(Beginning of Recorded information)
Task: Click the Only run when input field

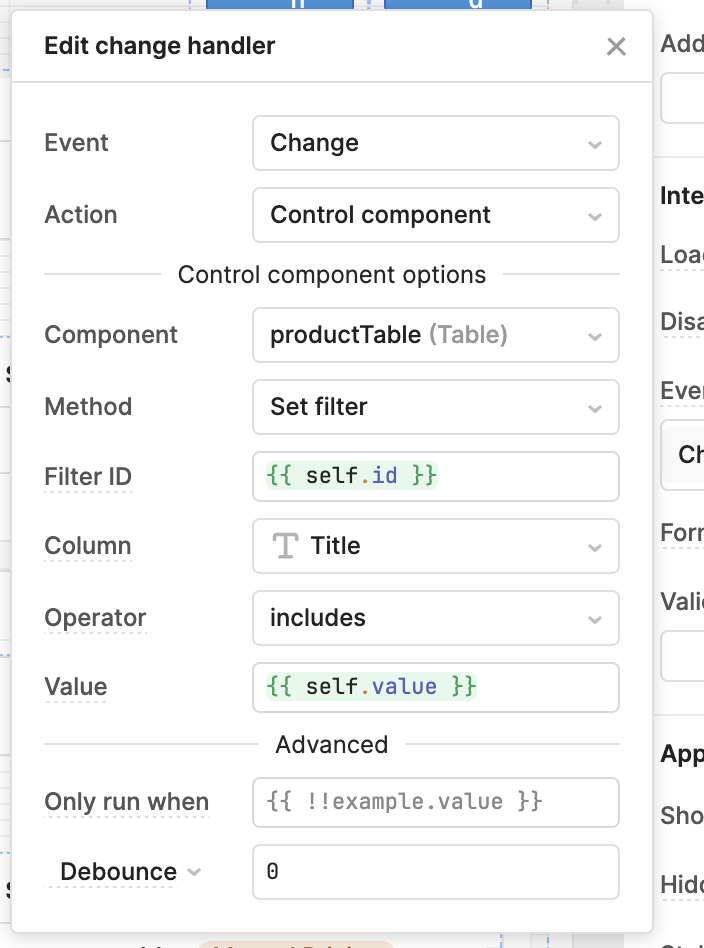Action: coord(435,802)
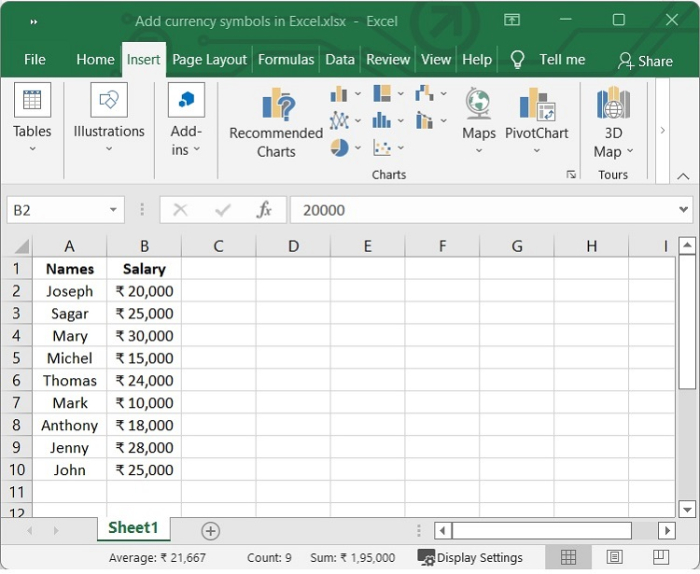Insert a line or area chart

pos(338,121)
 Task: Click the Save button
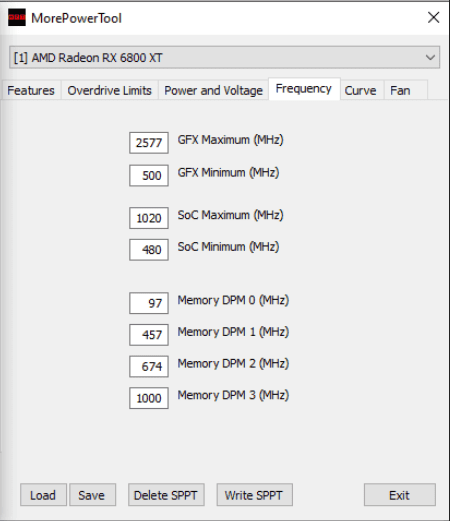click(92, 495)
(End of Recorded information)
Leave the pictures out and print every record exactly.

Task: Click the Only run when input field

Action: coord(435,802)
Insert a line or area chart

pos(338,121)
 Task: Click the Save button
click(92, 495)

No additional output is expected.